*** Begin section ***

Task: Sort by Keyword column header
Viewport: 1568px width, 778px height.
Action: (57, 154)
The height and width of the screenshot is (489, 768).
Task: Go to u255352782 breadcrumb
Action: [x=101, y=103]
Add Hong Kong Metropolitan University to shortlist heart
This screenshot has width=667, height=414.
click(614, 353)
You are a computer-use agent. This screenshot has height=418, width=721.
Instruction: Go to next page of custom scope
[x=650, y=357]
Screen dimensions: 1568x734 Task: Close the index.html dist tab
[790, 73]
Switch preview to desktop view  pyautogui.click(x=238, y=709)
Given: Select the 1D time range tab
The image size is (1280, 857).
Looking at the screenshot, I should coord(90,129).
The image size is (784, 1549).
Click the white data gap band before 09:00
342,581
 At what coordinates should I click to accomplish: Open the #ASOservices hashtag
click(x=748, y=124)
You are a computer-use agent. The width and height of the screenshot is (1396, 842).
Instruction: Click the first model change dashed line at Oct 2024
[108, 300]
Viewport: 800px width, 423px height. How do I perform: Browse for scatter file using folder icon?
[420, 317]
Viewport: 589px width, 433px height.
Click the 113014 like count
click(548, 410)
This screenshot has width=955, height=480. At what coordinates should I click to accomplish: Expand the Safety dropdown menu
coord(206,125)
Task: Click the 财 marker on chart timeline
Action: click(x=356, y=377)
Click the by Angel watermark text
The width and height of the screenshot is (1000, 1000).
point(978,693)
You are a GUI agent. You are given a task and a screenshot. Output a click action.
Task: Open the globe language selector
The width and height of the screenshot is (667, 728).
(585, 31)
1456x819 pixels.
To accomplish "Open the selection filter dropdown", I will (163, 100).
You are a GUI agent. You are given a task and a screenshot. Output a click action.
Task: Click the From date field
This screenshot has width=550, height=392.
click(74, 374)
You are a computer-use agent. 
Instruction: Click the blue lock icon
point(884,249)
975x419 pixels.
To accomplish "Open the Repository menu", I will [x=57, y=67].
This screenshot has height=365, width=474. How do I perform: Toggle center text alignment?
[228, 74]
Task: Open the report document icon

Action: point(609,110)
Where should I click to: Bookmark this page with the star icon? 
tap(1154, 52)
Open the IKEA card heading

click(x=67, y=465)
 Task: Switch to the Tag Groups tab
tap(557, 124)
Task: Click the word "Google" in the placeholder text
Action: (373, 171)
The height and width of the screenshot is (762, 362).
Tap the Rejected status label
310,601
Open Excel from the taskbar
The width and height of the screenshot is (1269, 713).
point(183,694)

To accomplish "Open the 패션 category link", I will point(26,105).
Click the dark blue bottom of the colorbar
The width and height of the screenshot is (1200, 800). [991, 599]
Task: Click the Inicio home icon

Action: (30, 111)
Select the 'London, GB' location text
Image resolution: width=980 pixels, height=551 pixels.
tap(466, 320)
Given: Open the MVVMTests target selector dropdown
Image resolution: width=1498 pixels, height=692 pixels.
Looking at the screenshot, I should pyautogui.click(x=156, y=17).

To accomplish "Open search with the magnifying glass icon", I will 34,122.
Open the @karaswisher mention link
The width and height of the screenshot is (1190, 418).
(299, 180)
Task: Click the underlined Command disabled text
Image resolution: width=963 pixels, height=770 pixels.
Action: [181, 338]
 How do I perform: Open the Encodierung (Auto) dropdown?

*** End section ***

EXERCISE DETAILS → Retype the material above in full, keeping every word as it stands.

REPLY TO THE TASK →
Task: Sort by Keyword column header
Viewport: 1568px width, 778px height.
Action: (57, 154)
The height and width of the screenshot is (489, 768).
Task: Go to u255352782 breadcrumb
Action: [x=101, y=103]
Add Hong Kong Metropolitan University to shortlist heart
This screenshot has width=667, height=414.
click(614, 353)
You are a computer-use agent. This screenshot has height=418, width=721.
Instruction: Go to next page of custom scope
[x=650, y=357]
Screen dimensions: 1568x734 Task: Close the index.html dist tab
[790, 73]
Switch preview to desktop view  pyautogui.click(x=238, y=709)
Given: Select the 1D time range tab
The image size is (1280, 857).
Looking at the screenshot, I should coord(90,129).
The image size is (784, 1549).
Click the white data gap band before 09:00
342,581
 At what coordinates should I click to accomplish: Open the #ASOservices hashtag
click(x=748, y=124)
You are a computer-use agent. The width and height of the screenshot is (1396, 842).
Instruction: Click the first model change dashed line at Oct 2024
[108, 300]
Viewport: 800px width, 423px height. How do I perform: Browse for scatter file using folder icon?
[420, 317]
Viewport: 589px width, 433px height.
Click the 113014 like count
click(548, 410)
This screenshot has width=955, height=480. At what coordinates should I click to accomplish: Expand the Safety dropdown menu
coord(206,125)
Task: Click the 财 marker on chart timeline
Action: click(x=356, y=377)
Click the by Angel watermark text
The width and height of the screenshot is (1000, 1000).
point(978,693)
You are a GUI agent. You are given a task and a screenshot. Output a click action.
Task: Open the globe language selector
The width and height of the screenshot is (667, 728).
(585, 31)
1456x819 pixels.
To accomplish "Open the selection filter dropdown", I will (163, 100).
You are a GUI agent. You are given a task and a screenshot. Output a click action.
Task: Click the From date field
This screenshot has width=550, height=392.
click(74, 374)
You are a computer-use agent. 
Instruction: Click the blue lock icon
point(884,249)
975x419 pixels.
To accomplish "Open the Repository menu", I will [x=57, y=67].
This screenshot has height=365, width=474. How do I perform: Toggle center text alignment?
[228, 74]
Task: Open the report document icon

Action: point(609,110)
Where should I click to: Bookmark this page with the star icon? 
tap(1154, 52)
Open the IKEA card heading

click(x=67, y=465)
 Task: Switch to the Tag Groups tab
tap(557, 124)
Task: Click the word "Google" in the placeholder text
Action: (373, 171)
The height and width of the screenshot is (762, 362).
Tap the Rejected status label
310,601
Open Excel from the taskbar
The width and height of the screenshot is (1269, 713).
point(183,694)

To accomplish "Open the 패션 category link", I will point(26,105).
Click the dark blue bottom of the colorbar
The width and height of the screenshot is (1200, 800). [991, 599]
Task: Click the Inicio home icon

Action: (30, 111)
Select the 'London, GB' location text
Image resolution: width=980 pixels, height=551 pixels.
tap(466, 320)
Given: Open the MVVMTests target selector dropdown
Image resolution: width=1498 pixels, height=692 pixels.
Looking at the screenshot, I should pyautogui.click(x=156, y=17).

To accomplish "Open search with the magnifying glass icon", I will 34,122.
Open the @karaswisher mention link
The width and height of the screenshot is (1190, 418).
(299, 180)
Task: Click the underlined Command disabled text
Image resolution: width=963 pixels, height=770 pixels.
Action: [181, 338]
 How do I perform: Open the Encodierung (Auto) dropdown?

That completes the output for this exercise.